━━━━━ Data ━━━━━

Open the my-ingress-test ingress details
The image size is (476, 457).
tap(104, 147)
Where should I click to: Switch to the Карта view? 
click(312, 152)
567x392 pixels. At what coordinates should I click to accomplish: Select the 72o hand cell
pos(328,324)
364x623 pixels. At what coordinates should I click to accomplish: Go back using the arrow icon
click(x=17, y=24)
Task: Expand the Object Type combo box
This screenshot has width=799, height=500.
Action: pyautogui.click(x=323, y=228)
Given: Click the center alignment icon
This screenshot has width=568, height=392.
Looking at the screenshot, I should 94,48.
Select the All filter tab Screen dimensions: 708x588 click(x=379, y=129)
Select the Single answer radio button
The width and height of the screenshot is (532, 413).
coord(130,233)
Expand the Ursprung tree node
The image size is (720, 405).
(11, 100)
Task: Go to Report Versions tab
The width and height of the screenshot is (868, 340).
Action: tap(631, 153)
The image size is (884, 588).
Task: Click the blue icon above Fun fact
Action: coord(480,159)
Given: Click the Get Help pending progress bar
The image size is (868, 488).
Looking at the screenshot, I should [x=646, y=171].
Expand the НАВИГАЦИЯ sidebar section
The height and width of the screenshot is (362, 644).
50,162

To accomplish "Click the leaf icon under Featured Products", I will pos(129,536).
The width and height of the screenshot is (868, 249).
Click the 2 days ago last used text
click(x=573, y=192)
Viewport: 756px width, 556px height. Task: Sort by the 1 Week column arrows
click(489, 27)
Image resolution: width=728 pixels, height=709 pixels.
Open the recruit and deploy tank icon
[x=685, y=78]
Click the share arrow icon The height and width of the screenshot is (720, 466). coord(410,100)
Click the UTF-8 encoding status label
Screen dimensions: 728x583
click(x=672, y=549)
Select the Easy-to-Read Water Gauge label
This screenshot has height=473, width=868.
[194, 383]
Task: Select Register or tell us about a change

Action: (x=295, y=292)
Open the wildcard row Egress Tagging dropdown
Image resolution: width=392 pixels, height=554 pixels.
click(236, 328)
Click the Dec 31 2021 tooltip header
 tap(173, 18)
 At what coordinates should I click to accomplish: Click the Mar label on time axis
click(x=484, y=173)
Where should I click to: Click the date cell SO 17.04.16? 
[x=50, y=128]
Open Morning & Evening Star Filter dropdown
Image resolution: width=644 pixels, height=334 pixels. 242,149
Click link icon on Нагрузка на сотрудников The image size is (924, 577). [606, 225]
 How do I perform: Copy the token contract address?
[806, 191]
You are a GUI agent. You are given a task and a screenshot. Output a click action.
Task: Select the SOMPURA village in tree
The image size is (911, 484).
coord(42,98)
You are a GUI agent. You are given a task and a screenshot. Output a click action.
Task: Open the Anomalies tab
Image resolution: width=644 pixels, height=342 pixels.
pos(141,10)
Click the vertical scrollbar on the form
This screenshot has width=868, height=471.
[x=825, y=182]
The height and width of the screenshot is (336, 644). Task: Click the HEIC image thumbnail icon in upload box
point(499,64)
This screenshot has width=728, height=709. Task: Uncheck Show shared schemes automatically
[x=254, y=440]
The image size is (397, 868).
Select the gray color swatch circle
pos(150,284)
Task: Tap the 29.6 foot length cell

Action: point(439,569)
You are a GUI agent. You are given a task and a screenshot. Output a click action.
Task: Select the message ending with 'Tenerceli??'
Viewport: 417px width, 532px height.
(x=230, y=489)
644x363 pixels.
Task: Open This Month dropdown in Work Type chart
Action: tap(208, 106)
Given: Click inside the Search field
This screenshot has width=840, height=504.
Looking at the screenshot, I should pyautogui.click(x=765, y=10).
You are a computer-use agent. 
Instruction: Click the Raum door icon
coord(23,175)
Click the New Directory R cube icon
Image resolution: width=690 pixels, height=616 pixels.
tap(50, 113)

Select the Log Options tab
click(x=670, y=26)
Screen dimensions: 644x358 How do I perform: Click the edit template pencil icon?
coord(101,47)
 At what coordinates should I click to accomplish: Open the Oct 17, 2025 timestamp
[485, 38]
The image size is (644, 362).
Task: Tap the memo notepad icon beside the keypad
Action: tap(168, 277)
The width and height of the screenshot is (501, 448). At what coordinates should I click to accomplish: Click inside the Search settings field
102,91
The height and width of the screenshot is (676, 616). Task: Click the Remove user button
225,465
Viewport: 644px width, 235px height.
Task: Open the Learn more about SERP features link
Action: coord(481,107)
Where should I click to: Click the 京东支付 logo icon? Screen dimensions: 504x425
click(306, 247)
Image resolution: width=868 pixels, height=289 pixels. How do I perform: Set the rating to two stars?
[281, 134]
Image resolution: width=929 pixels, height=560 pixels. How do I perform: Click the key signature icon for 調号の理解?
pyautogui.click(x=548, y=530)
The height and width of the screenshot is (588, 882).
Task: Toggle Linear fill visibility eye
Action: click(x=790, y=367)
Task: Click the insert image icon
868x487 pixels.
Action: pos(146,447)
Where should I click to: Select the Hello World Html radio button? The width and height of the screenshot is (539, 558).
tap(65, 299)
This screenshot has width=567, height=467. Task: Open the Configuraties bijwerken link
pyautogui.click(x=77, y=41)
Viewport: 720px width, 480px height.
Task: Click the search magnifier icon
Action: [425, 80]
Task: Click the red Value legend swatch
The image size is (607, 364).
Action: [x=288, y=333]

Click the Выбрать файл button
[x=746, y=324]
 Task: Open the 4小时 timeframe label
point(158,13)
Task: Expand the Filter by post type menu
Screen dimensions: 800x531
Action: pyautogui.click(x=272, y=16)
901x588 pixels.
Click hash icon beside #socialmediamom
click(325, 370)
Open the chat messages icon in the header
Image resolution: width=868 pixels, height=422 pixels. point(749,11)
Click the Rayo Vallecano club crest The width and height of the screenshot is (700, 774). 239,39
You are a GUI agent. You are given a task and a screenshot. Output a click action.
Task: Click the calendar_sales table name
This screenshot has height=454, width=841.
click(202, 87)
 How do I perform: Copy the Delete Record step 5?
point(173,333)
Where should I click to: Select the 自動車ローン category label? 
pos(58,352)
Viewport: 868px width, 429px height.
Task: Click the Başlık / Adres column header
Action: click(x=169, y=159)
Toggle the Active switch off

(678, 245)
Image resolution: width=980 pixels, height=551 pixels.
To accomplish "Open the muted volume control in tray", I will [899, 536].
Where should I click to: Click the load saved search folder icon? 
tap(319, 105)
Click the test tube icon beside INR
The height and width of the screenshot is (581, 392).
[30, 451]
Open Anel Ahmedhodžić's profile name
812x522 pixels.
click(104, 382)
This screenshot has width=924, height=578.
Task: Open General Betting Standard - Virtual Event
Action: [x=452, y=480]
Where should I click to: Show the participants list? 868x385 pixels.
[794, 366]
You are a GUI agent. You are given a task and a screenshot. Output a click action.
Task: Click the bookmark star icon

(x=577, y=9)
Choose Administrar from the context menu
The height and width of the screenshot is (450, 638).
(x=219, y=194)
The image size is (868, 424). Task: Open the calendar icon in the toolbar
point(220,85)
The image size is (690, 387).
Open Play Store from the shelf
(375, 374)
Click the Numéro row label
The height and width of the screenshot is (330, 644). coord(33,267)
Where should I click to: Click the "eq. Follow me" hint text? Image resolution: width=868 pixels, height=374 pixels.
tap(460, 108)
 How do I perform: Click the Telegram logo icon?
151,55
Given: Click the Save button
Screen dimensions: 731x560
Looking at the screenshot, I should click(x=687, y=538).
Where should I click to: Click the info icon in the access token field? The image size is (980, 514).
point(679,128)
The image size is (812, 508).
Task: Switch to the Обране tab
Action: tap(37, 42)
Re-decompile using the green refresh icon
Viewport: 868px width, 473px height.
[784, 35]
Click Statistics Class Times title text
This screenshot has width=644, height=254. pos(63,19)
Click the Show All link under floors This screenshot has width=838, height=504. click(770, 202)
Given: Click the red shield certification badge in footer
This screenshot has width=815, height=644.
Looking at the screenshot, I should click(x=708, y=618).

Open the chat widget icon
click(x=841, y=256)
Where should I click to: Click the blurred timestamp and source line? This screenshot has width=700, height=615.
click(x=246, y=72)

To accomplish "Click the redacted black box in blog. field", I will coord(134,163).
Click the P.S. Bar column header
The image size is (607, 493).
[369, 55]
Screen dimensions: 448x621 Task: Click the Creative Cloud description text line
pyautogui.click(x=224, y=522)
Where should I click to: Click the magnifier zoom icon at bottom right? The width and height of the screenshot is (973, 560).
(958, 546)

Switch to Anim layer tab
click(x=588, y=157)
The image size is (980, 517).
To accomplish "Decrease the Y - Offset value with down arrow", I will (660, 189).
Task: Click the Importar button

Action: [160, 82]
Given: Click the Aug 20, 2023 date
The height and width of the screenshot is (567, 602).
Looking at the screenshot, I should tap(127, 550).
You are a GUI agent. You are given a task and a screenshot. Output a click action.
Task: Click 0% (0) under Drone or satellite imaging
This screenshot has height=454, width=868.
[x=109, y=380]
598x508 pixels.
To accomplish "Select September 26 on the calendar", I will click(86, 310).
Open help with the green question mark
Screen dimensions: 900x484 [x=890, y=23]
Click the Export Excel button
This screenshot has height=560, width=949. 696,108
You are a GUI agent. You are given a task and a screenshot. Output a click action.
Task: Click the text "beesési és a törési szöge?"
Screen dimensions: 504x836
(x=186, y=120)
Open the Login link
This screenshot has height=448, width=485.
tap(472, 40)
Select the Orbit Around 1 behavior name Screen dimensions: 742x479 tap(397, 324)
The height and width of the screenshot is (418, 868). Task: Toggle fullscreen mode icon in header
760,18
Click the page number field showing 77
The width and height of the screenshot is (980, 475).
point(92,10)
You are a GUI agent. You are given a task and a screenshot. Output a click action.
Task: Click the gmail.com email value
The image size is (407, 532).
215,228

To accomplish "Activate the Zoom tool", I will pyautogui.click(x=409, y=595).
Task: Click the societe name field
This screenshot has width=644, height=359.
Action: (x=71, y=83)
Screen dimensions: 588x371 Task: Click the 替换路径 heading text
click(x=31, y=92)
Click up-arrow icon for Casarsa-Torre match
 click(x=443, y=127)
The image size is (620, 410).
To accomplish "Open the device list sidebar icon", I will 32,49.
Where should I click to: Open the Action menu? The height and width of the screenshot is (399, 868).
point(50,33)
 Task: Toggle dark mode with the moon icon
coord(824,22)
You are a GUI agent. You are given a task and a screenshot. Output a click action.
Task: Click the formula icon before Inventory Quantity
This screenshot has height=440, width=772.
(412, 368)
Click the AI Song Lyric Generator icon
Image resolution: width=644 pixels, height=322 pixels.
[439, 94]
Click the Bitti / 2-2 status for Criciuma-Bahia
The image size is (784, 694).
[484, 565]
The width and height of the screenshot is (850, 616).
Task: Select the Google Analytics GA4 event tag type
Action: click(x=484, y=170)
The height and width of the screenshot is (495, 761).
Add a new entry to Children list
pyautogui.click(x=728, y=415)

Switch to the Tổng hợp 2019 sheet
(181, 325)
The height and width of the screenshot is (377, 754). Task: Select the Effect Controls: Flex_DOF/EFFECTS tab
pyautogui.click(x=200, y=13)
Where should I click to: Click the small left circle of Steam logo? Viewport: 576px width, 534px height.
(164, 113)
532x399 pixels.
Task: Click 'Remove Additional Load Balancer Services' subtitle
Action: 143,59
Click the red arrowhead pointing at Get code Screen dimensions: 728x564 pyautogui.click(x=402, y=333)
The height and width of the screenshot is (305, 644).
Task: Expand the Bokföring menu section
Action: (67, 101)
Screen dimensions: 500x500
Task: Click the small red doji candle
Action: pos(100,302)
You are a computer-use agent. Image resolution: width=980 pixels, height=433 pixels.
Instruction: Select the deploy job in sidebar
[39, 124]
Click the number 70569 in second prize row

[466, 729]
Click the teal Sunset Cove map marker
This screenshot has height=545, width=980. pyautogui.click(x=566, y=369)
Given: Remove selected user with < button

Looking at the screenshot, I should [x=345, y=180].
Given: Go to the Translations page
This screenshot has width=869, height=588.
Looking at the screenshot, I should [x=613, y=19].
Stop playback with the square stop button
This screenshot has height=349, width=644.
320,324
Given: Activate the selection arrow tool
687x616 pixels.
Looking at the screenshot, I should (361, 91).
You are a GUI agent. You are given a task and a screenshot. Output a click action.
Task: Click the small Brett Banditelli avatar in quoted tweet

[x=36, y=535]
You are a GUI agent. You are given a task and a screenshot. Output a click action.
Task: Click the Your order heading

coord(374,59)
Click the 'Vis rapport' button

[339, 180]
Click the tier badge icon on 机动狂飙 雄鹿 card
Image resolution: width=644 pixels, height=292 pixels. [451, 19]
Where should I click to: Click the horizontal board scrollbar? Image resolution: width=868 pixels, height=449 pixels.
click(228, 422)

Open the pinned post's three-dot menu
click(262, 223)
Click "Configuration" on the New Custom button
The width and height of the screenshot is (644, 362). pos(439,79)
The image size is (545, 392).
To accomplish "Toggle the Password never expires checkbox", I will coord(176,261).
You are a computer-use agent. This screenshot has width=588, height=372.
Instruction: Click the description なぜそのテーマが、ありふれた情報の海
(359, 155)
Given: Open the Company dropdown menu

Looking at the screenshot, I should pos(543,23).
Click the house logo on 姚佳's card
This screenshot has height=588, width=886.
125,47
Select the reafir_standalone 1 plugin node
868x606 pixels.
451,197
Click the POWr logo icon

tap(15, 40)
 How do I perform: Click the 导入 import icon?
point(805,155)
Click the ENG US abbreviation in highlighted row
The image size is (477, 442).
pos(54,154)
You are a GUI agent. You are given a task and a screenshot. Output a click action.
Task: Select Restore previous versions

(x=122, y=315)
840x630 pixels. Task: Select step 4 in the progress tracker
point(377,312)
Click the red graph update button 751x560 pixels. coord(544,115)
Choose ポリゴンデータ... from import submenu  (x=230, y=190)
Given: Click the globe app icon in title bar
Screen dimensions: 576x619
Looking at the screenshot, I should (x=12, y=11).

━━━━━

What the task asks
Using the records above, say how many lines include the string "page". Only the number is wanted.

Answer box
2